(저장된 데이터)
+ + + + + + +

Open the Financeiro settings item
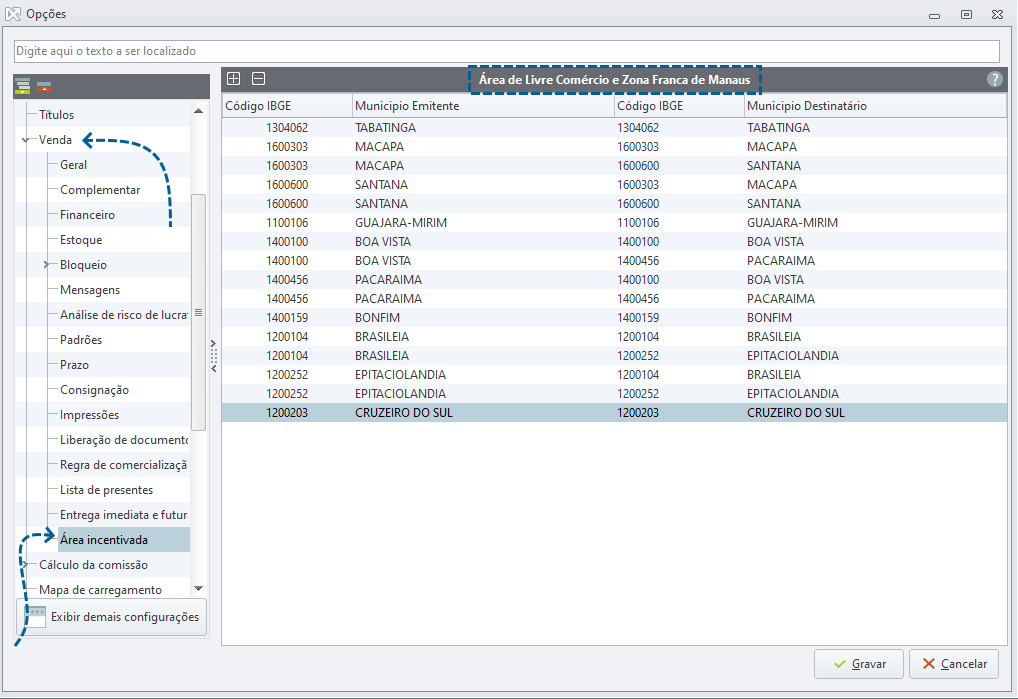 click(87, 215)
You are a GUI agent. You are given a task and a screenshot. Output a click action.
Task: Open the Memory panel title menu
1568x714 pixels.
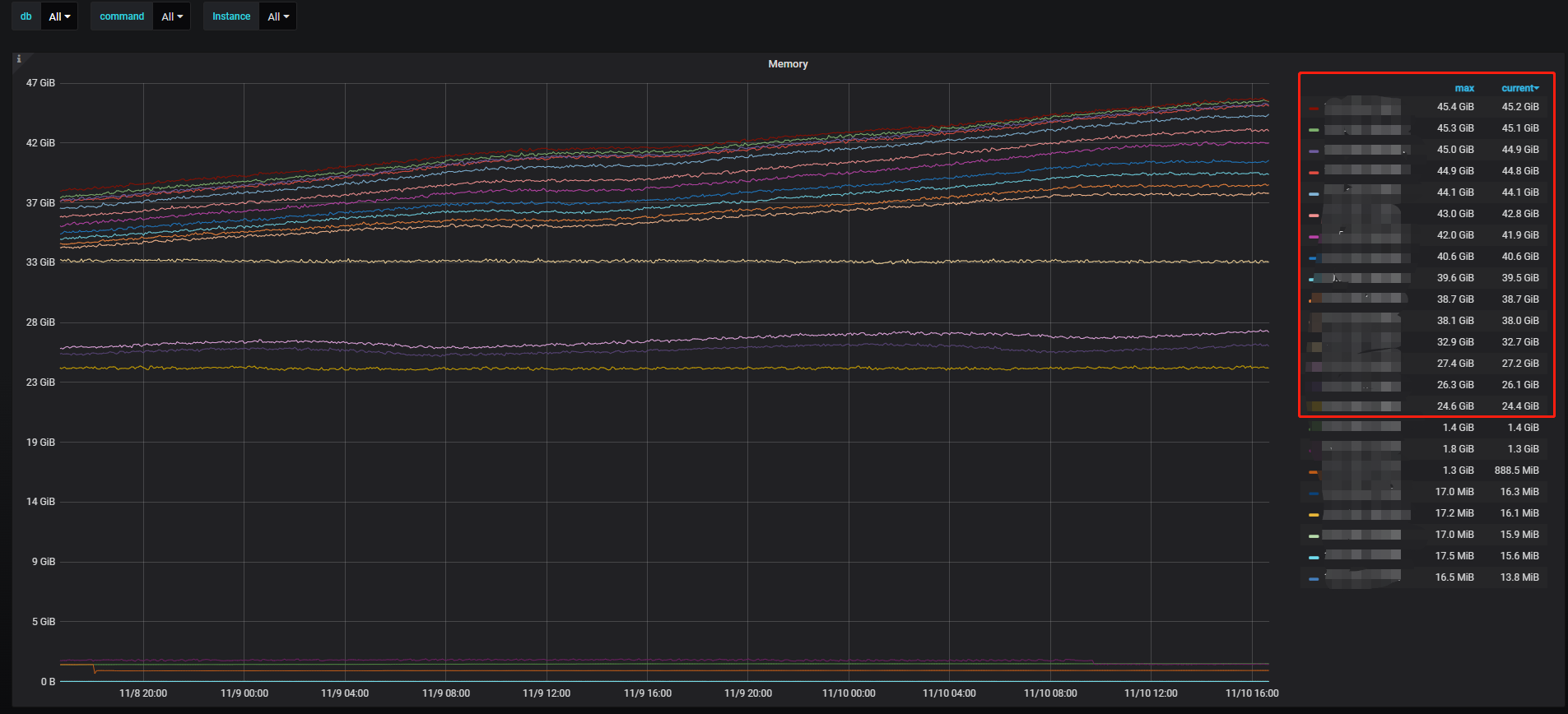click(x=788, y=64)
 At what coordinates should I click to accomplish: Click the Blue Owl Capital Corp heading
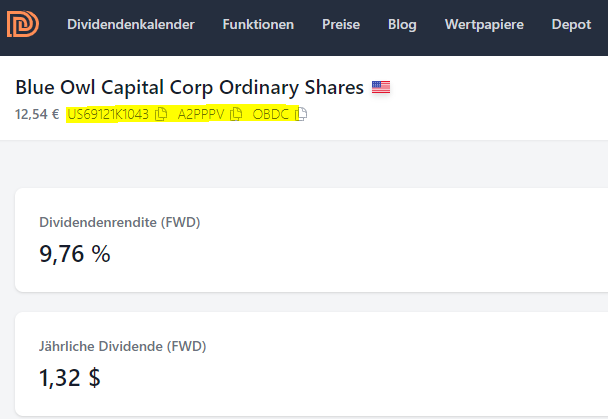pos(189,88)
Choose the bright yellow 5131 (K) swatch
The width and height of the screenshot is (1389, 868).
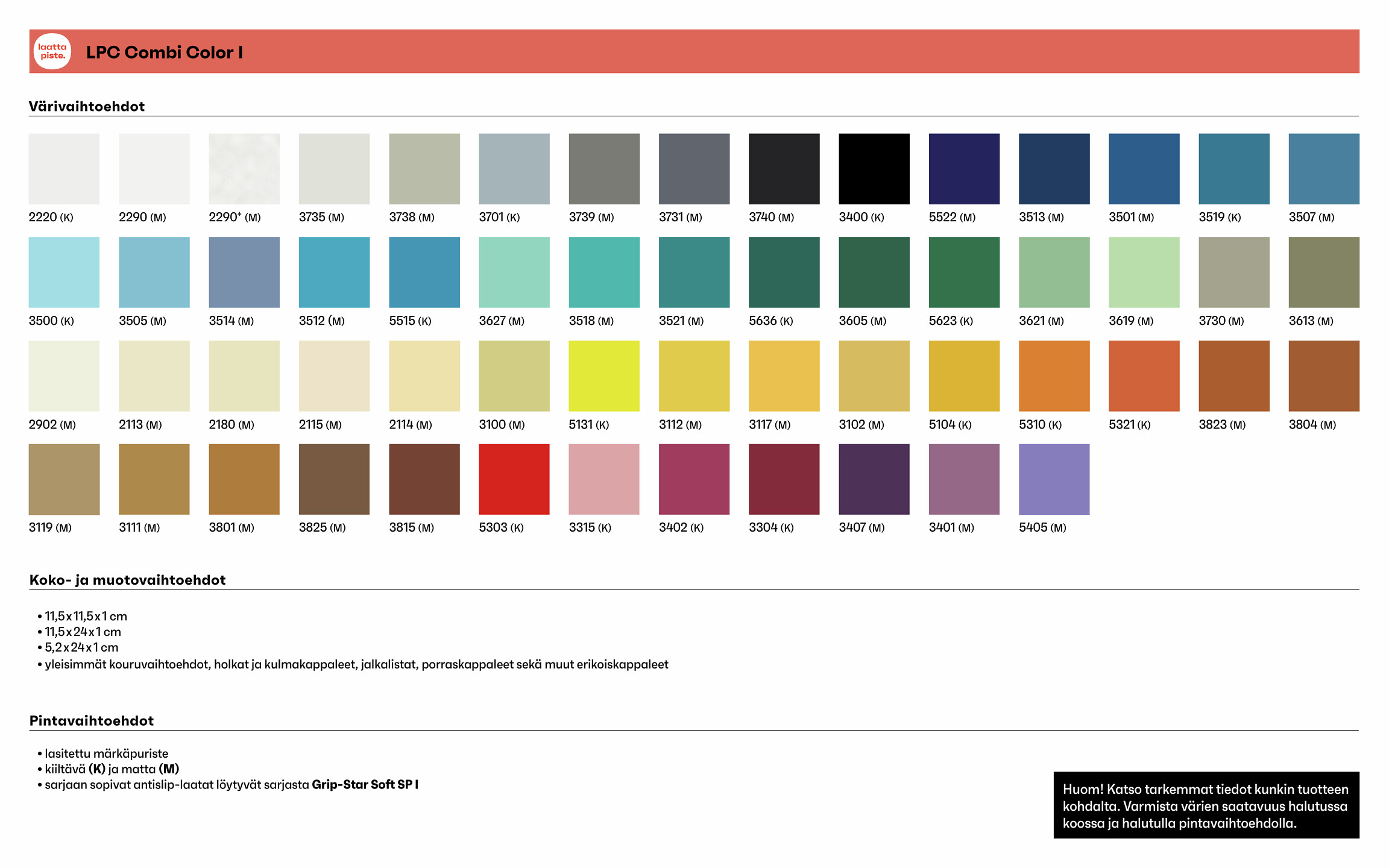point(604,376)
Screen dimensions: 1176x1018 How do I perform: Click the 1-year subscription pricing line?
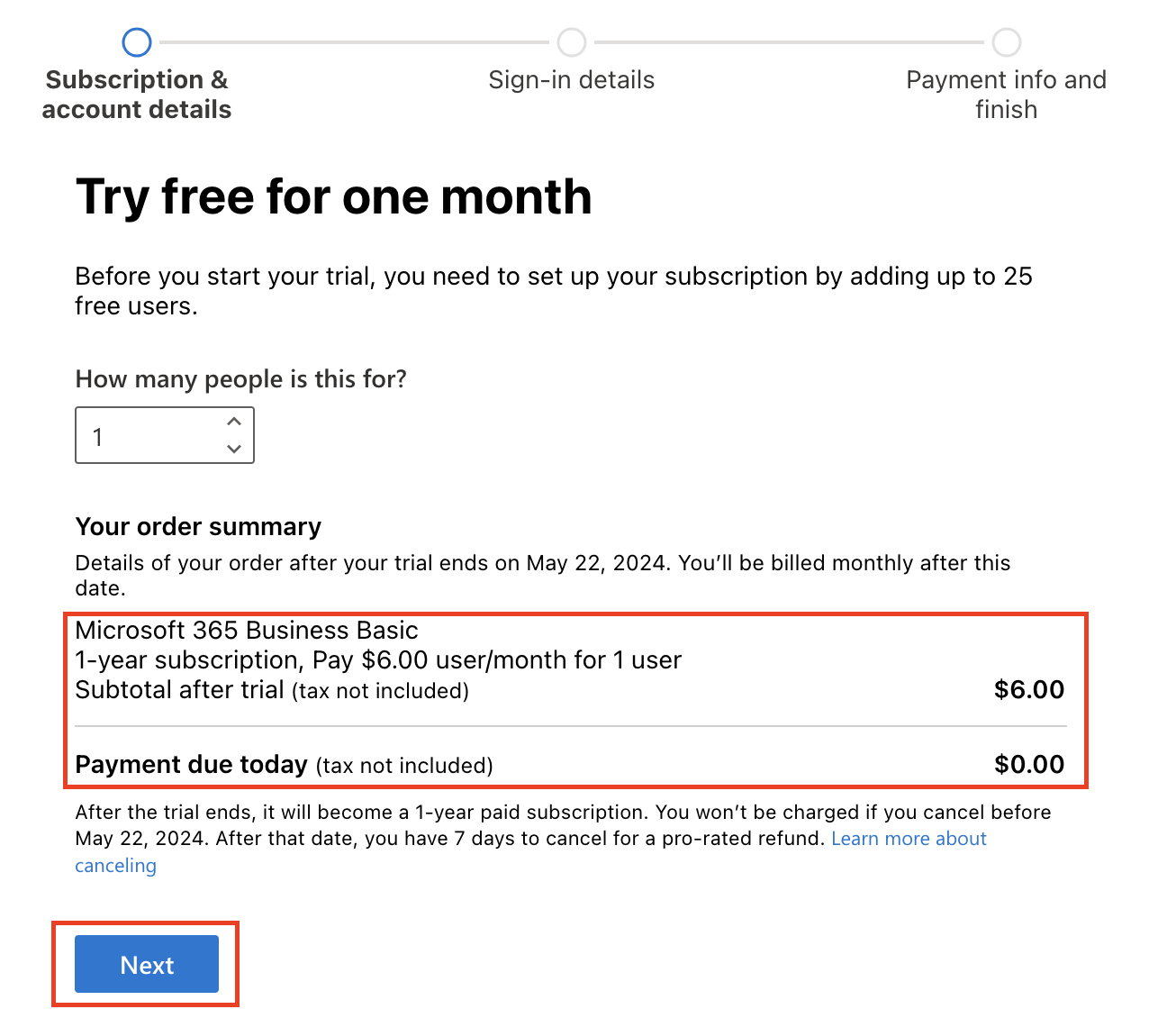point(378,660)
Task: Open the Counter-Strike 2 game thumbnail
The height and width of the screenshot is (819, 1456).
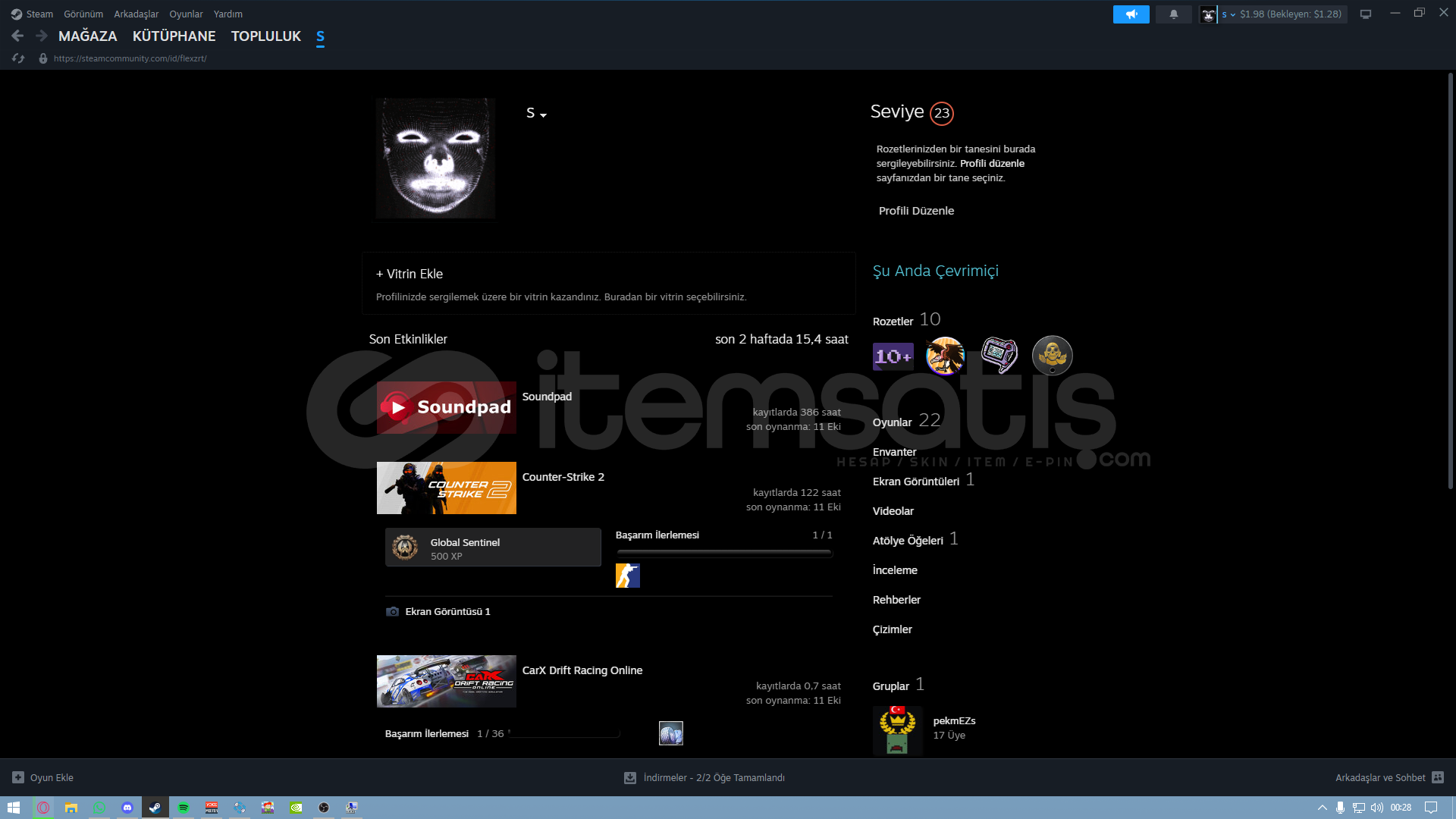Action: (x=446, y=488)
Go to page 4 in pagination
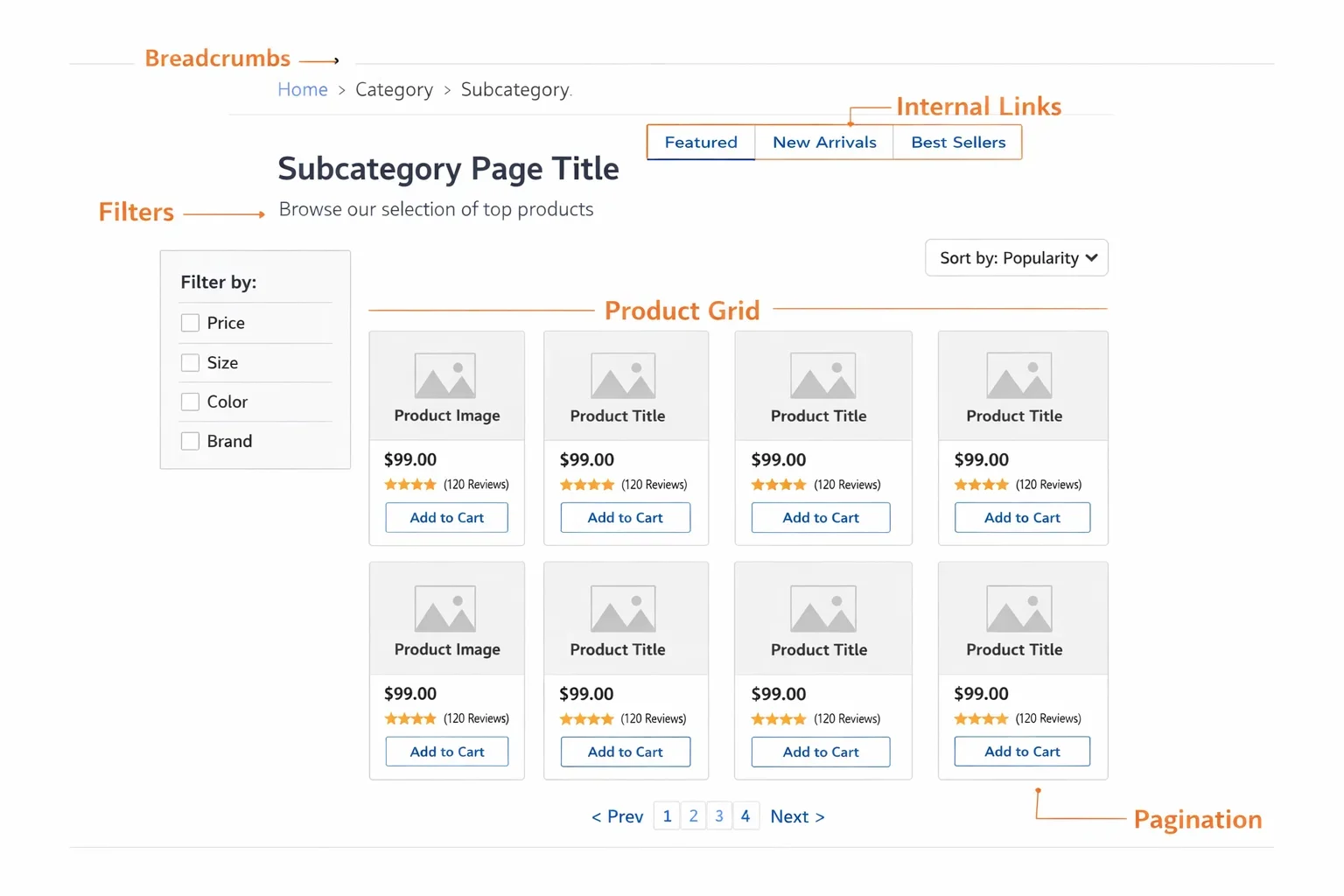This screenshot has width=1344, height=896. click(746, 816)
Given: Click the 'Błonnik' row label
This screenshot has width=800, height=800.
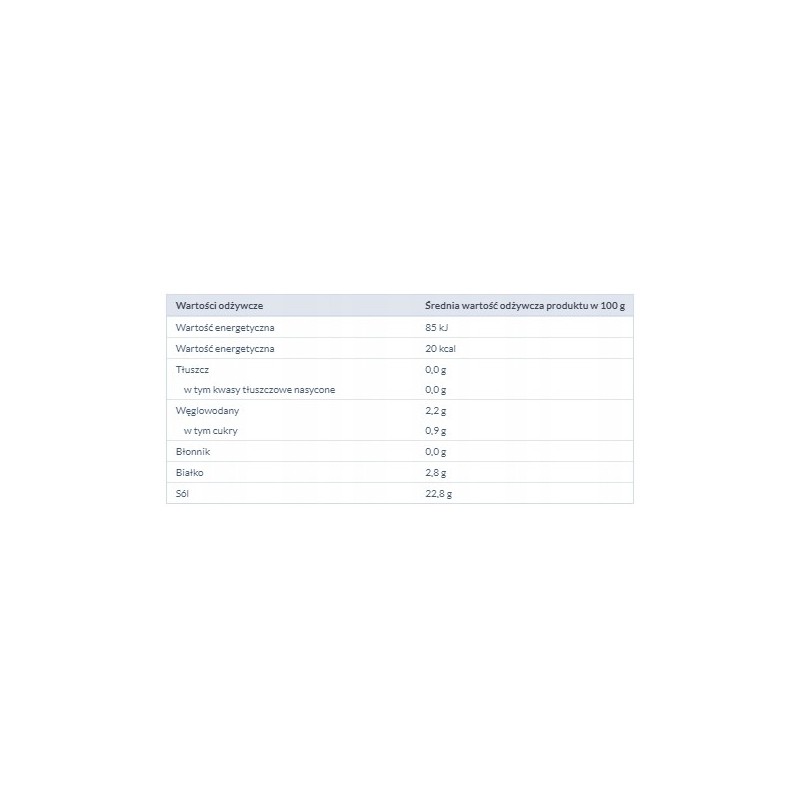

+ + + + + + +

수행 과제
목록 전체를 다시 적되 "Open" 부분을 "Select" 표현으로 바꾸고 나머지는 그대로 두세요. 그림 표시는 답에서 빼세요.

풀이
Select the Financeiro settings item
 click(87, 215)
You are a GUI agent. You are given a task and a screenshot. Output a click action.
Task: Select the Memory panel title menu
1568x714 pixels.
click(x=788, y=64)
 At what coordinates should I click to accomplish: Click the Blue Owl Capital Corp heading
pos(189,88)
Choose the bright yellow 5131 (K) swatch
The width and height of the screenshot is (1389, 868).
point(604,376)
Screen dimensions: 1176x1018 How do I perform: Click the 1-year subscription pricing line?
point(378,660)
Task: Select the Counter-Strike 2 game thumbnail
The height and width of the screenshot is (819, 1456).
Action: (x=446, y=488)
Go to page 4 in pagination
This screenshot has width=1344, height=896. click(746, 816)
Given: Click the 'Błonnik' row label
This screenshot has width=800, height=800.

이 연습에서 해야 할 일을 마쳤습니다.